BOSTON (AP) — For nearly a decade, traffic has been zipping through Boston’s Big Dig tunnels, the nation’s costliest highway project that has also left a gaping financial hole in the state’s transportation budget that isn’t likely to be filled anytime soon.
“Big Dig debt” has lately become one of the most frequently used — if not fully understood — terms in Massachusetts government. It was at the forefront of a tumultuous public debate over the MBTA’s finances that ultimately produced an average 23 percent fare hike and modest service cuts, but no permanent solutions for the chronically underfunded transit system.
Next year, it could spark a debate over whether to raise taxes to fix not only the T but deteriorating roads and bridges across the state.
“The Big Dig debt has never been dealt with, and it’s squeezing our ability to do a bunch of other things that we need to do to sustain the economy and the quality of life here,” Gov. Deval Patrick told a gathering of regional business leaders this past week.
So what, precisely, is the Big Dig debt?
State debt associated with the $15 billion project is spread among a variety of agencies and funded by several revenue sources, making it difficult to pinpoint the state’s exact obligations. The Patrick administration has requested $101.5 million in the next fiscal year to pay debt service on special bonds issued for Central Artery/Tunnel — the official name of the Big Dig — but officials estimate the state’s total annual debt burden related to the project at about $417 million.
Not included in the figure is $1.6 billion in debt issued by the now-defunct Massachusetts Turnpike Authority and covered by turnpike tolls. Also not included is the $1.7 billion in debt that was shifted to the Massachusetts Bay Transportation Authority in 2000 and which became a flashpoint during the recent T fare hike discussions.
Advocates for riders have argued it is unconscionable to ask people who ride buses and trains to help pay for a project that benefits motorists and have demanded that the state assume the T’s portion of the Big Dig debt. But that argument also misses a key point, experts contend.
“It was debt related to transit system improvements that allowed (Massachusetts) to build the Big Dig,” said Rafael Mares, staff attorney for the environmental group Conservation Law Foundation.

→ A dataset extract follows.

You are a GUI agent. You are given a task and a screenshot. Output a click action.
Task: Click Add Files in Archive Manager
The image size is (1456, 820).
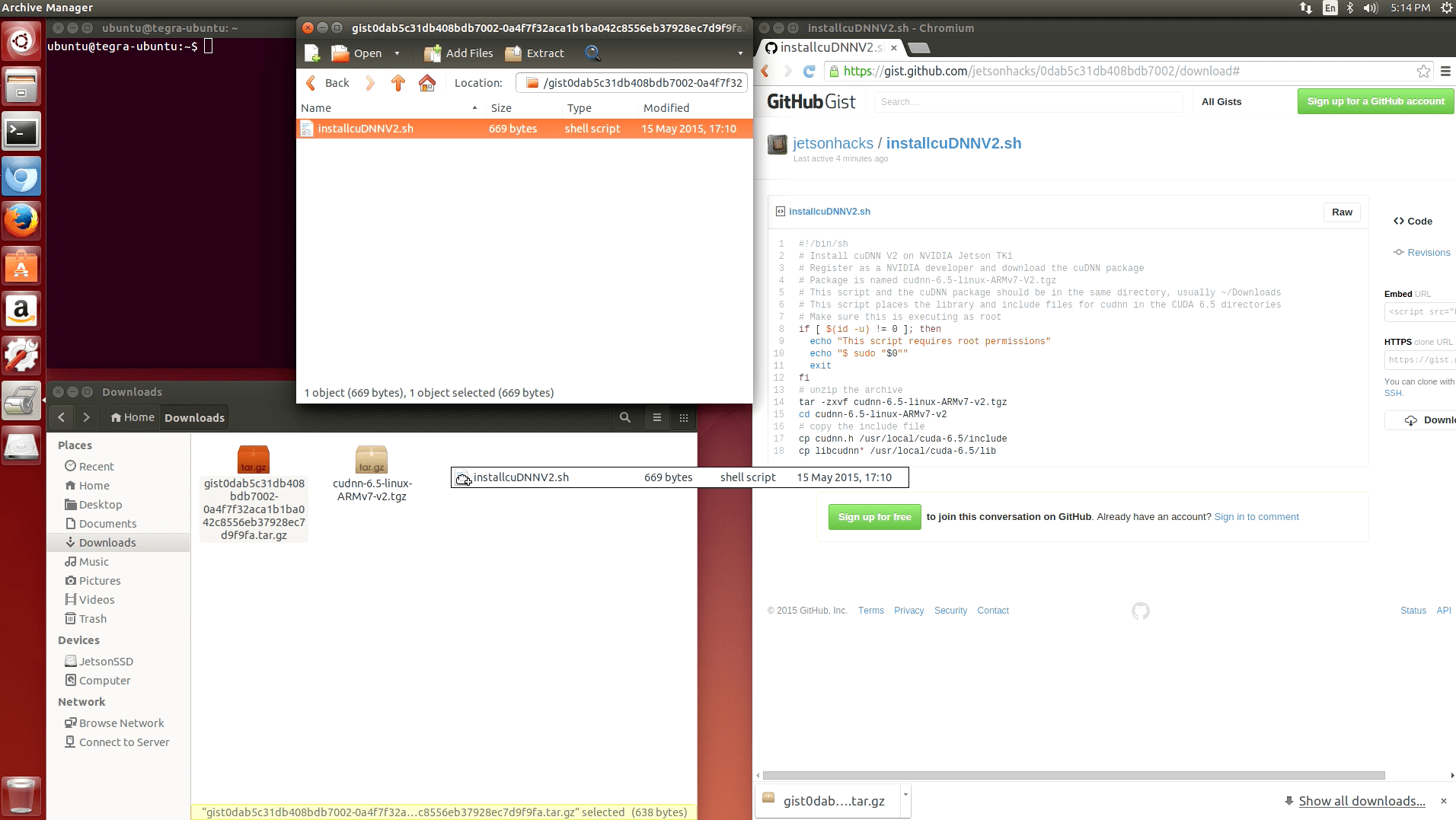pyautogui.click(x=458, y=53)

Before any construction began on the Big Dig, the foundation sued to make sure the project would comply with requirements of the federal Clean Air Act. What resulted was a 1990 “mitigation” agreement that specified an array of public transit improvement projects that had to be undertaken in order for the Big Dig to go forward.
Projects included extensions of several commuter rail lines; construction of new bus terminals; signal improvements; and additional parking at T stations.
A decade later, in an attempt to put the MBTA on more solid fiscal footing and relieve the state of its responsibility to cover the system’s annual deficit, the Legislature adopted a “forward funding” mechanism that dedicated 20 percent of the state’s future sales tax revenues to the T. But it also transferred from the state to the T the burden of repaying the portion of Big Dig debt that was incurred for public transportation projects.
“A lot of people have the misconception that a piece of the tunnel debt was given to the MBTA. That is not true,” said Paul Regan, executive director of the MBTA Advisory Board, which represents the 175 cities and towns within the T’s service area.
Nonetheless, Regan believes it would be appropriate to return the debt to the state.
“These were decisions that were not made by the MBTA. These were decisions that were made in order to get the Big Dig done and in my opinion they are expenses that legitimately belong to the Big Dig and not the MBTA,” he said.
CLF agrees, according to Mares, because relieving the T of the debt would give it more breathing space to operate.
The system’s Big Dig debt service is estimated to cost about $125 million in the next fiscal year, a sizeable chunk of the $159 million operating deficit that the T’s board voted to close last week with the mix of fare hikes, service cuts and one-time revenues.
“Conceptually it’s a fine idea, but it’s a cost shift,” said state Secretary of Transportation Richard Davey of the suggestion to shift the Big Dig debt to the state. “It means you are going to have to find revenue from the state or you’re going to have to cut programs at the state.”
A growing consensus has emerged on Beacon Hill that a permanent and comprehensive solution is needed for the state’s entire transportation network — including the MBTA, smaller transit systems, and highways and bridges — and one that would address overall debt costs that eat up nearly half of every transportation dollar in Massachusetts.
Patrick has called for an “adult” conversation about new revenues — taxes or fees — to fund transportation. He pushed, unsuccessfully, for an increase in the state’s 21-cents-a-gallon gas tax in 2007, but has recently questioned whether the gas tax remains a feasible option, given reduced driving habits and the trend toward more fuel-efficient vehicles.
Whether there’s any appetite for new taxes remains to be seen. Steve Poftak, a transportation analyst at the Boston-based Pioneer Institute, says the cost overruns and massive debt incurred by the Big Dig have left a bad taste in the public’s mind.
“There is a lot of cynicism built up, rightly or wrongly, from the Big Dig,” he said. “People are very skeptical of the state’s ability to do a good job with transportation dollars.”